Defendants argue that the trial court erred by denying their motion for a new trial. MCR 2.611(A)(1) provides, in pertinent part:

A new trial may be granted to all or some of the parties, on all or some of the issues, whenever their substantial rights are materially affected, for any of the following reasons:

(a) Irregularity in the proceedings of the court, jury, or prevailing party, or an order of the court or abuse of discretion which denied the moving party a fair trial.

(b) Misconduct of the jury or of the prevailing party.
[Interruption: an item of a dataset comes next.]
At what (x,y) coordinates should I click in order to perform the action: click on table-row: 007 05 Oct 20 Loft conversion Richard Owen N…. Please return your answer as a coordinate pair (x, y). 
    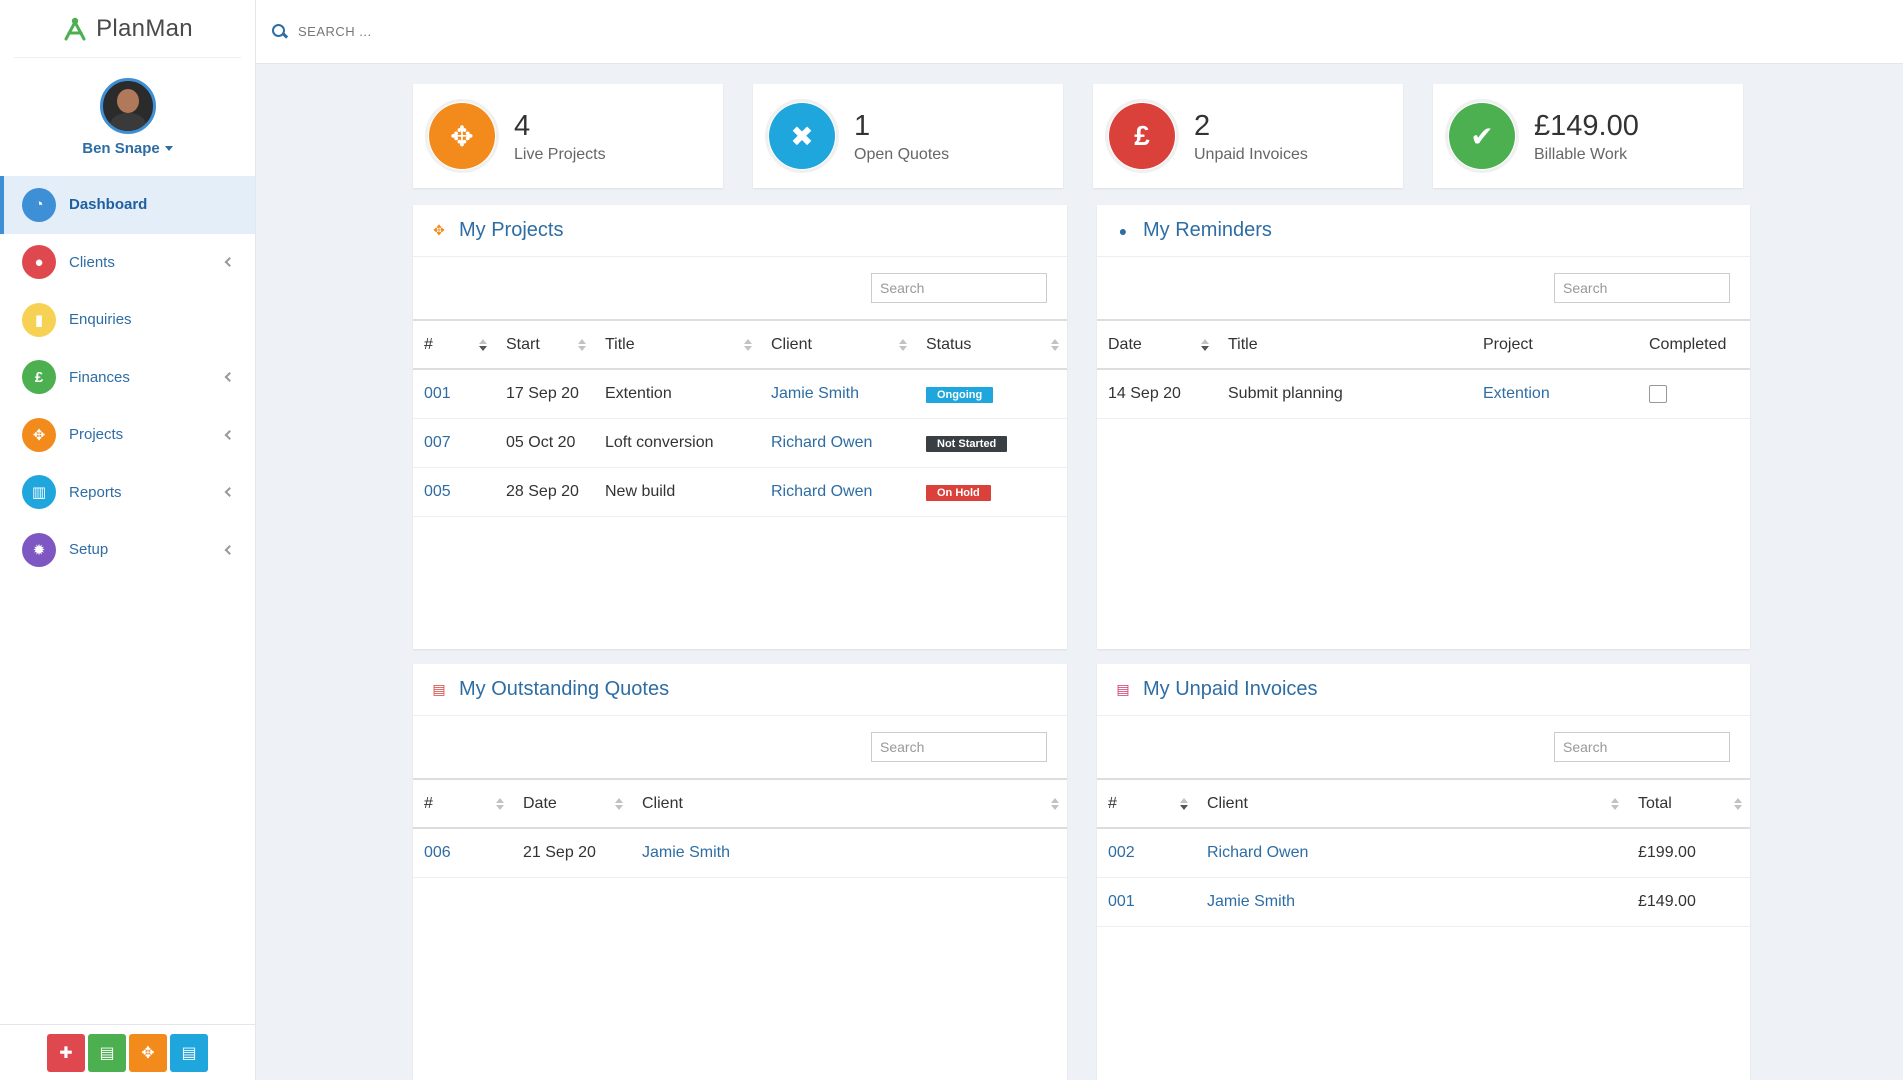
    Looking at the image, I should click on (740, 443).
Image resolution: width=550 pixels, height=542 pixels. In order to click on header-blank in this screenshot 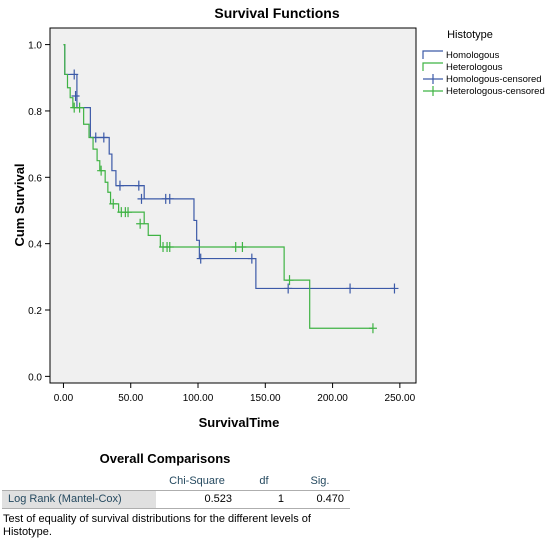, I will do `click(79, 482)`.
We review a trial court’s decision whether to grant or deny a motion for a new trial for an abuse of discretion. Rental Props Owners Ass’n of Kent Co v Kent Co Treasurer, 308 Mich App 498, 531; 866 NW2d 817 (2014). “A trial court abuses its discretion when its decision falls outside the range of reasonable and principled outcomes.” Id. (citation and quotation marks omitted). Where the trial court makes findings regarding a witness’s credibility, “this Court defers to the trial court’s determination of credibility.” Sinicropi v Mazurek, 273 Mich App 149, 155; 729 NW2d 256 (2006).

A. JUROR MISCONDUCT

Defendants argue that they were denied a fair trial because Brooks failed to disclose her relationship with the Morse law firm, and that relationship justified her dismissal for cause under MCR 2.511(D)(9), which provides, in pertinent part:

(D) Challenges for Cause. The parties may challenge jurors for cause, and the court shall rule on each challenge. A juror challenged for cause may be directed to answer questions pertinent to the inquiry. It is grounds for a challenge for cause that the person:

(9) is the guardian, conservator, ward, landlord, tenant, employer, employee, partner, or client of a party or attorney;

Defendants contend that prejudice can be presumed when a juror who should have been excused for cause under MCR 2.511(D)(9) was allowed to remain on the jury.

“There is no question that a litigant is entitled to a truthful answer from a prospective juror during his voir dire examination.” Citizens Commercial & Savings Bank v Engberg, 15 Mich App 438, 439-440; 166 NW2d 661 (1968). “A moving party must present actual proof of prejudice on the part of that juror or establish that the moving party would have challenged for cause or otherwise dismissed the juror in question had the truth been revealed prior to trial.” Hunt v CHAD Enterprises, Inc, 183 Mich App 59, 64; 454 NW2d 188 (1990). “A person sitting on a jury panel is presumed to be qualified and competent to serve, and the burden is on the challenging party to make out a prima facie case to the contrary.” Id. “It is well settled that

-3- misconduct on the part of a juror will not automatically warrant a new trial.” People v Strand, 213 Mich App 100, 103; 539 NW2d 739 (1995). “A new trial will not be granted for misconduct unless it affects the impartiality of the jury.” Id. Accordingly, defendants must demonstrate that Brooks engaged in misconduct and that her misconduct impaired the impartiality of the jury. With respect to proving impairment of impartiality, defendants must demonstrate that Brooks would have been dismissed for cause or prove actual prejudice.

Defendants argue that the trial court clearly erred in finding that Brooks’s failure to disclose her relationship with the Morse law firm was not deliberate misconduct.